International Collaboration: A View From India
Shahid Jameel, Chief Executive Officer of the Wellcome Trust/DBT India Alliance
When I emigrated from the USA in 1988 to set up my lab at the International Centre for Genetic Engineering and Biotechnology (ICGEB), New Delhi, I worried about remaining professionally competitive while working in India. Having trained as a biochemist, molecular biologist and virologist, I worried about infrastructure, colleagues and funding in India. But above all, I wondered if I would be able to build international collaborations so critical to my field of research.
My very first grant application in 1989 to the WHO Tropical Disease Research (TDR) Network was successful, but I had to get permission from the Government of India to accept it. After two years of waiting, this permission was denied. However, with a supportive institution and fantastic colleagues, I kept looking to build my international networks. A Rockefeller Foundation Biotechnology Career Fellowship helped me to visit my former postdoc lab in the United States each summer for three years. This allowed me to continue conversations, pick the brains of my peers and get access to resources at a time when email and internet were not available and letters took 2 weeks to cross the Atlantic.
Unlike me, researchers setting up labs in India today no longer have to wait for a telephone or internet connection, or to buy a car, or to get their first international grant. India has come a long way in the delivery of public services, open market systems, and the growth of its research ecosystem. Today, India publishes the 6th highest number of research papers — a figure that’s growing at an annual rate of 14% compared to the global average of 4%. And though still under 1% of GDP, the funding for science and technology has increased each year over the past two decades.
Besides being a leader in homegrown nuclear and satellite technologies, India sees the value of international collaboration, not as a beneficiary but as an equal partner. It has active bilateral science and technology agreements with over 40 countries, and participates in global megaprojects like CERN, the Thirty Meter Telescope International Observatory (TIO), the Laser Interferometer Gravitational-Wave Observatory (LIGO), the Coalition for Epidemic Preparedness Innovations (CEPI) and Gates Grand Challenges, to name a few.
India also supports three science and technology centres: independent organizations established under inter-governmental bilateral agreements with France, Germany and USA. And the government contributes to international networks such as the European Synchrotron Radiation Facility (ESRF), the European Molecular Biology Organization (EMBO) and the Human Frontier Science Program (HFSP). While knowledge and skill development are major drivers, many of these partnerships have also provided Indian researchers with access to equipment and research infrastructure that is not available in India.

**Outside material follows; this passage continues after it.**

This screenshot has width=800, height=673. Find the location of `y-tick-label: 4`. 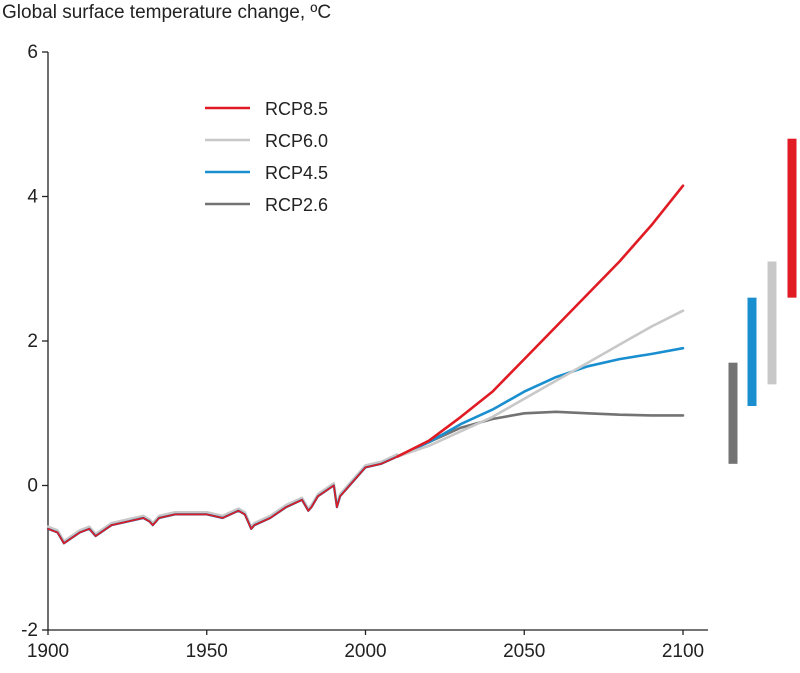

y-tick-label: 4 is located at coordinates (32, 198).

The VAJRA scheme launched by the Government of India aims to attract about 1000 overseas research leaders to teach, support and mentor younger colleagues in India. An independent report showed that, in 2013, about 17,000 papers resulted from international collaborations — that’s 16% of India’s scholarly output in science and technology. Papers from international collaborations were also cited 39% more than the world average. This makes a strong case for sustaining existing links, building new ones and making it easier for researchers to collaborate across geographies.
The Wellcome Trust/DBT India Alliance (India Alliance), which I now head, is also a part of the vision to co-fund, partner and learn from global best practices. We search hard for the best people, fund them generously and flexibly, and nurture them to become the future science leaders of India. We also recognize the value of international mobility early in one’s career, and have therefore set up enabling mechanisms, including overseas work experience, funding for international collaboration and meetings, partnerships such as the India-EMBO Symposia and the Africa-India Mobility Fund, and the India Research Management Initiative. These help us, and the Indian scientific community, learn from and contribute to the global science ecosystem.
Even though India has taken many steps to develop and sustain international scientific collaborations, significant challenges remain. These include variability in hiring practices, mentorship and evaluation of researchers, and lack of research management structures at Indian institutions. These need to be improved to attract foreign researchers to India and to support international research exchanges.
Policy changes, such as internationally competitive salaries and simplified conference and research visas, would allow Indian researchers and institutions to host overseas students and colleagues more frequently. For instance, currently, irrespective of the duration of contract, the Indian work visa needs to be renewed annually — this can be a deterrent for many foreign researchers. Indian researchers also face restrictive visa regimes overseas. The government would do well to establish strategic partnerships with key countries to ease this movement. It should also increase funding for international networking and training opportunities for early career researchers.
Several major global challenges — such as climate change, infectious diseases, resource depletion, overpopulation and environmental pollution — plague us today. Solving these requires local knowledge and global efforts. There is no better argument than this for international collaboration and increased mobility of researchers.
Shahid Jameel, is Chief Executive Officer of the Wellcome Trust/DBT India Alliance. Prior to this he established and led the Virology Group at ICGEB, New Delhi.